Mark Newport’s Sweatermen are giant, knit superhero costumes. Hand made knit goods are especially memory-provoking and connective. My own mother still knits, and a few Christmases ago she created a series of knit snakes. She gave them little black yarn smiles and tiny hats, lined them with panty hose and filled them with birdseed. She’d make a fortune turning them out by the dozen, but she indulged her vision. The snakes are a limited series.
That kind of tactile sensory stimulation, along with every child’s adoration of superheroes, combine to make these intriguing life-size costumes. An empty, dangling superhero suit begs to be filled out; we imagine ourselves inside each one, or a faceless, perfect somebody beneath the hoods. As I write, I realize we adults—particularly baby boomers, the first generation to make anti-aging a daily pursuit—are still drawn to comic book idols. We flock to the movies to see Ironman, Superman, the Green Hornet, Spiderman, Batman.

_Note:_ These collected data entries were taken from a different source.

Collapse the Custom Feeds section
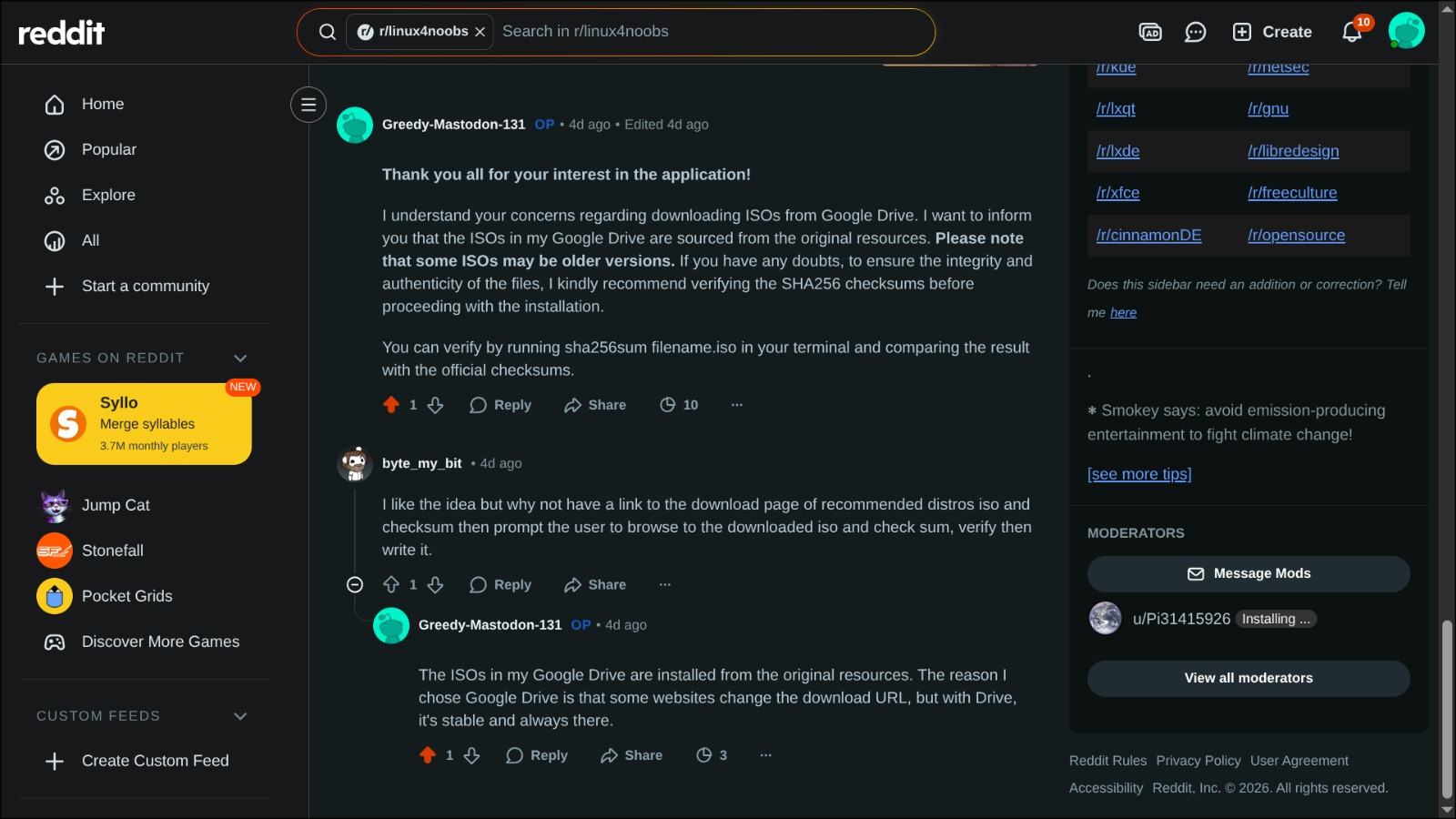Image resolution: width=1456 pixels, height=819 pixels. click(240, 716)
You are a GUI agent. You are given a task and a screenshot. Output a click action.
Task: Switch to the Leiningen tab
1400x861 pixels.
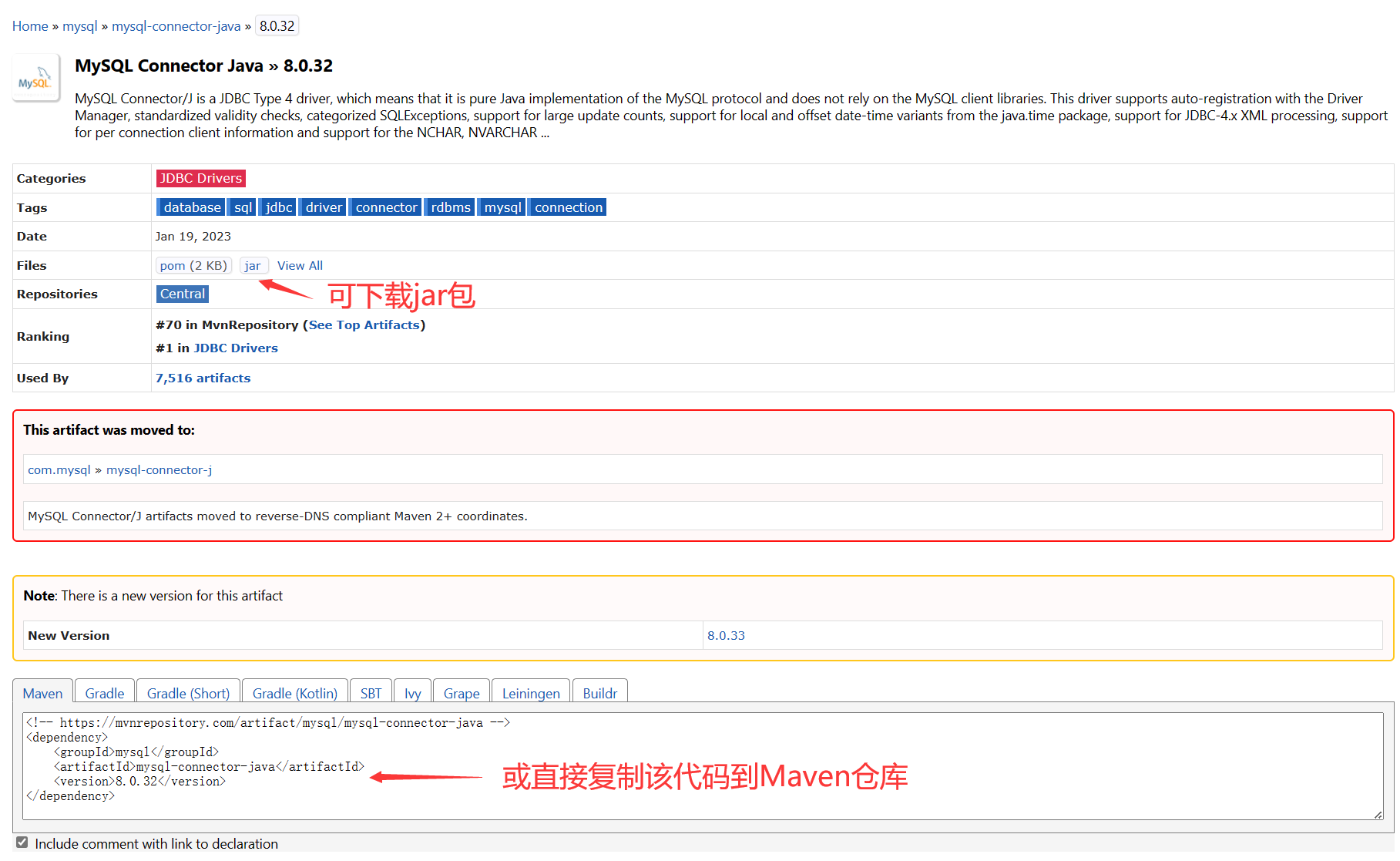(531, 693)
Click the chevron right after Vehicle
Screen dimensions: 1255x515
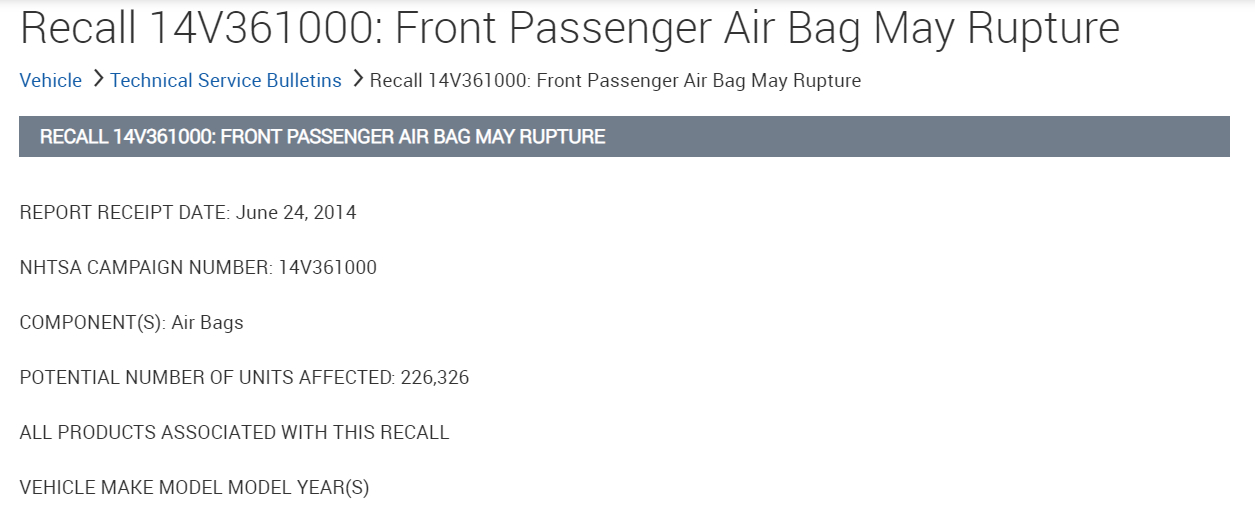[97, 79]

Artist and educator Mark Newport is the Artist-in-Residence and Head of Fiber at the Cranbrook Academy of Art in Bloomfield Hills, Michigan. He will give an artist’s talk that day, June 11, at 12:00 p.m. in the Art Association’s Main Gallery.

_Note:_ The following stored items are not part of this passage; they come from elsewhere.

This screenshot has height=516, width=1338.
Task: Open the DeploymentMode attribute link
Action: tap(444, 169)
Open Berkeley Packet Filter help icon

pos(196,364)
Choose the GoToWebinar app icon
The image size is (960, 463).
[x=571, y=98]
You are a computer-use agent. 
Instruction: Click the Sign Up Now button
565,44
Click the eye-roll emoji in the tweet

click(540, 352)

Taylor Glenn’s touching and beautiful images of China’s Mandarin Green Plastics Company capture assembly workers in an artificial flower factory. That fact does not minimize the poetry in these photographs.

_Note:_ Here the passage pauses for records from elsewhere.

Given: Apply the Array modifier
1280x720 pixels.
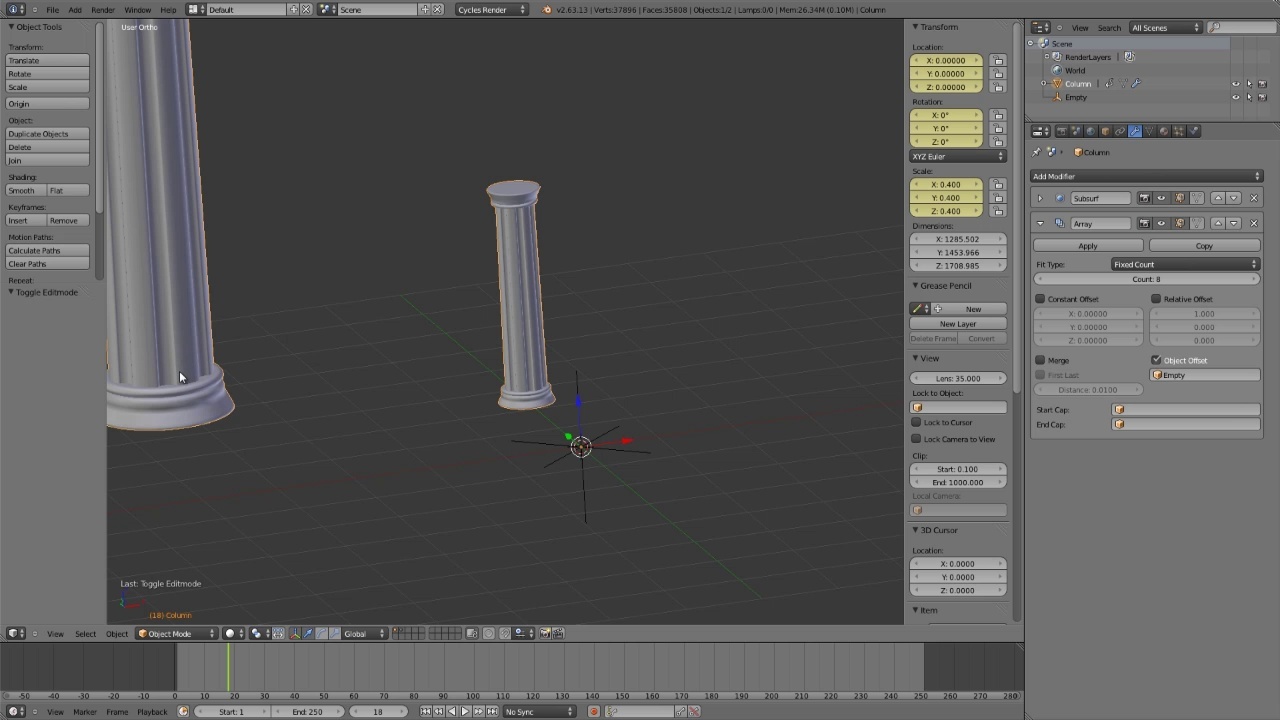Looking at the screenshot, I should coord(1087,245).
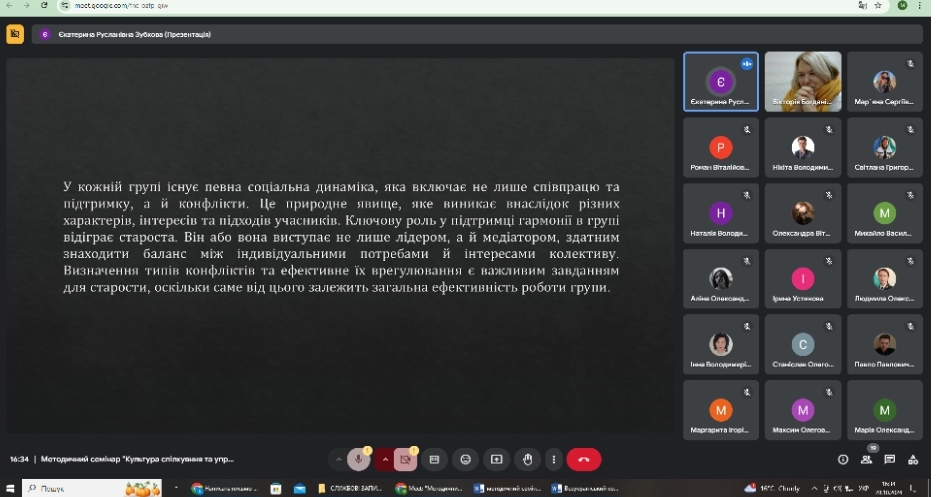Open more options three-dot menu
Image resolution: width=937 pixels, height=497 pixels.
pos(552,459)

Far Chang humanizes a product Americans buy en masse; these flowers are somebody’s daily art. “We rarely give thought to how these products are made and the individuals who are responsible. These images are a personal and quiet observation of daily life at this factory,” says the Art Association.
Glenn will give a gallery talk on Thursday, June 7, at 7:00 pm.
Jean Laughton’s My Ranching Life caps off the summer shows with dynamic images of Western South Dakota ranching life; this American life. Laughton took these photographs in the Badlands of Interior, South Dakota. Laughton studied photography, simultaneously adapting to the hard tack of daily cowboy life. These are large-scale panoramic photographs, capturing the West’s superhero ranching lifestyle.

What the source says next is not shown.